Soft Cell singles chronology
| "Bedsitter" (1981) | "Say Hello, Wave Goodbye" (1982) | "Torch" (1982) |

Music video
- "Say Hello, Wave Goodbye" on YouTube

= Say Hello, Wave Goodbye =

"Say Hello, Wave Goodbye" is a song from the album Non-Stop Erotic Cabaret by English synth-pop duo Soft Cell that was released as a single in January 1982 and reached number three on the UK Singles Chart. The clarinet which can be heard in the beginning of the Extended Version is played by Dave Tofani.

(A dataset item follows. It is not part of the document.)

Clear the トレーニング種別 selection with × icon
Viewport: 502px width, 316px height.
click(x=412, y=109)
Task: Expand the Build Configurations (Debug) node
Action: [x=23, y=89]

In 1991, the track was remixed by Julian Mendelsohn and released as "Say Hello, Wave Goodbye '91" to promote the compilation album Memorabilia – The Singles, making no. 38 on the UK Singles Chart. Soft Cell vocalist Marc Almond re-recorded his vocals for the new version. It was ranked number 65 on Rolling Stone magazine's list of the 100 Best Songs of 1982 and ranked 12 on Classic Pop magazine's list of the 40 best synth-pop songs.

==Music video==
A promotional video was made featuring the British actress Eileen Daly. The video and the song are set in a fictional Pink Flamingo club, inspired by a real Pink Piano bar in Brewer Street, Soho, and unrelated with the then-closed Flamingo Club.

==Cover versions==
The lyrics "Take your hands off me / I don't belong to you" were used in Legião Urbana's song "Será" on their 1985 debut album.

The song was covered by British artist David Gray and released on his successful 1998 album White Ladder. It was the album's fifth proper and final single and reached #26 on the UK Singles Chart. Gray's version features additional lines at the end from the Van Morrison songs "Madame George" and "Into the Mystic".